ローデリックが、最後にルーシーへ言った。
「分かったな。Cになったのは終わりじゃない。これからが始まりだ」
「はい」
「それと。今日のところはもう帰っていい。今の勝負を整理して、引きずるな」
ルーシーは頷いた。
負けの形がはっきりしていると、次の段取りが作れる。曖昧な負けほど厄介なものはない。
訓練場を出る直前、グレイヴが一度だけ呼び止めた。
「ルーシー」
「はい」
グレイヴは少しだけ目を細めて言った。
「……ふん。速さは武器だ。捨てるな。――ただし、武器は“当たって”初めて武器になる」
ルーシーは、その言葉を一度、胸の奥に落とした。
「分かりました」
グレイヴはそれ以上言わず、背を向けた。
背中が大きい。大きいのに、重さで圧さない。単に「そこにいる」だけで場を支配する背中だ。

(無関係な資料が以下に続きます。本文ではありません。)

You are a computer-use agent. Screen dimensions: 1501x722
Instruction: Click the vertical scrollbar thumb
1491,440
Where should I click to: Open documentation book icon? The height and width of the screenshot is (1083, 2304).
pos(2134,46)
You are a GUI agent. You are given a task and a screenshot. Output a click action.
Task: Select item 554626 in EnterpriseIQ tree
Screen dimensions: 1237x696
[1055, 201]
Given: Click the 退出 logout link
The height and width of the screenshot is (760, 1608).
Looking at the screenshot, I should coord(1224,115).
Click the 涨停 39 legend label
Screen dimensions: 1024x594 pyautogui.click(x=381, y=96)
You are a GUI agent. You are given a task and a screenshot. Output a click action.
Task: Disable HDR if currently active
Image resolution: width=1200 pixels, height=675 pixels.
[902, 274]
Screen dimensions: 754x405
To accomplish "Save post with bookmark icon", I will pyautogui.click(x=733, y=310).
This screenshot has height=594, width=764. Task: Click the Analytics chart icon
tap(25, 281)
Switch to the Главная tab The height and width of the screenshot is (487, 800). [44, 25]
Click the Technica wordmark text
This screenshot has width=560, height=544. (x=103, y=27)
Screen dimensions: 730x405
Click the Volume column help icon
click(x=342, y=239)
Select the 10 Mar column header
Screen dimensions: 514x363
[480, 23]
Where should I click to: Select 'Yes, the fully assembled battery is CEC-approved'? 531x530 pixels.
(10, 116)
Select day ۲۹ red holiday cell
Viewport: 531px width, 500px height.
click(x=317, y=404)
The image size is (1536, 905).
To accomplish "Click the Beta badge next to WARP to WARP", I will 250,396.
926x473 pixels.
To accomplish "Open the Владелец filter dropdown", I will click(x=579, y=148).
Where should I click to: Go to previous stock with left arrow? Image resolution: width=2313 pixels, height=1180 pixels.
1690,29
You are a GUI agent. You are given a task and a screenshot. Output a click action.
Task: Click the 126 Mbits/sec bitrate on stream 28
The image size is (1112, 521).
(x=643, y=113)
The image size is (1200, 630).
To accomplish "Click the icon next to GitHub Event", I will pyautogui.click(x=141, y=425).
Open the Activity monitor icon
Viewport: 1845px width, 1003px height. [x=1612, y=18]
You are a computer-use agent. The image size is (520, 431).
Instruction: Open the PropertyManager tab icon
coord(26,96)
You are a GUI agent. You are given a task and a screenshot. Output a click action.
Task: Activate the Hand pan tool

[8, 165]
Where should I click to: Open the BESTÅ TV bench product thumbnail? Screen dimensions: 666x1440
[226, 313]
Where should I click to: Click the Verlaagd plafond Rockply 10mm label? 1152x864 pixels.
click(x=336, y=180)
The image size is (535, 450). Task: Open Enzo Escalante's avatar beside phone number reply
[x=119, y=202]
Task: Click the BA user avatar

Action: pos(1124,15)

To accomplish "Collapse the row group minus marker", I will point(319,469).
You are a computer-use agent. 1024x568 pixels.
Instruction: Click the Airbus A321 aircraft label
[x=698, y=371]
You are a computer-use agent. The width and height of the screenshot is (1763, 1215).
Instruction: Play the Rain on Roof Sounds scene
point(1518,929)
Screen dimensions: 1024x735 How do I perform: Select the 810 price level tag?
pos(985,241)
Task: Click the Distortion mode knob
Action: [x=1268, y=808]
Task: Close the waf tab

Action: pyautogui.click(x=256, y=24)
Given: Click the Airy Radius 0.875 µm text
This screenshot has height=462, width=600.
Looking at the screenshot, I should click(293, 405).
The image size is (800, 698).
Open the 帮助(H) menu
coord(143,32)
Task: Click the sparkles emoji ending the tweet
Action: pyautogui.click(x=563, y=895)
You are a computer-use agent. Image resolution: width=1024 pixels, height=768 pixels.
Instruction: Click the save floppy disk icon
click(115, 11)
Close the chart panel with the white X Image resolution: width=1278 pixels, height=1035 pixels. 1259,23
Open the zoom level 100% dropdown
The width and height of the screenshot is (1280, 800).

ルーシーは柵の外へ出て、銀のプレートが胸元で冷えるのを感じた。
Cになった。
だから終わり、ではない。
Aの剣には、通らなかった。
通らない理由が、分かった。
次は――通すための形を作る。
ルーシーは歩き出す。
足取りは軽い。負けたのに、落ち込まない。次に目指す目標が見えたからだ。
だが、訓練場から離れるほど、背筋に冷たいものが戻ってくる。
空気が押し潰されるように重くなった、あの感触――《ヴァルキア》。
そして、グレイヴが放った言葉。
『中が、うるさい』
制御できているつもりだった。止められている、と思っていた。
それでも、グレイヴの目には、まだ“何か”が見えたのかもしれない。
ルーシーは銀のプレートを強く握りしめた。
明日からの訓練は、剣だけじゃ終わらない。
自分の中のそれが武器なのか、火種なのか――その答え合わせが、明日から始まる。
そう思っただけで、胸の奥が少しだけ熱くなった。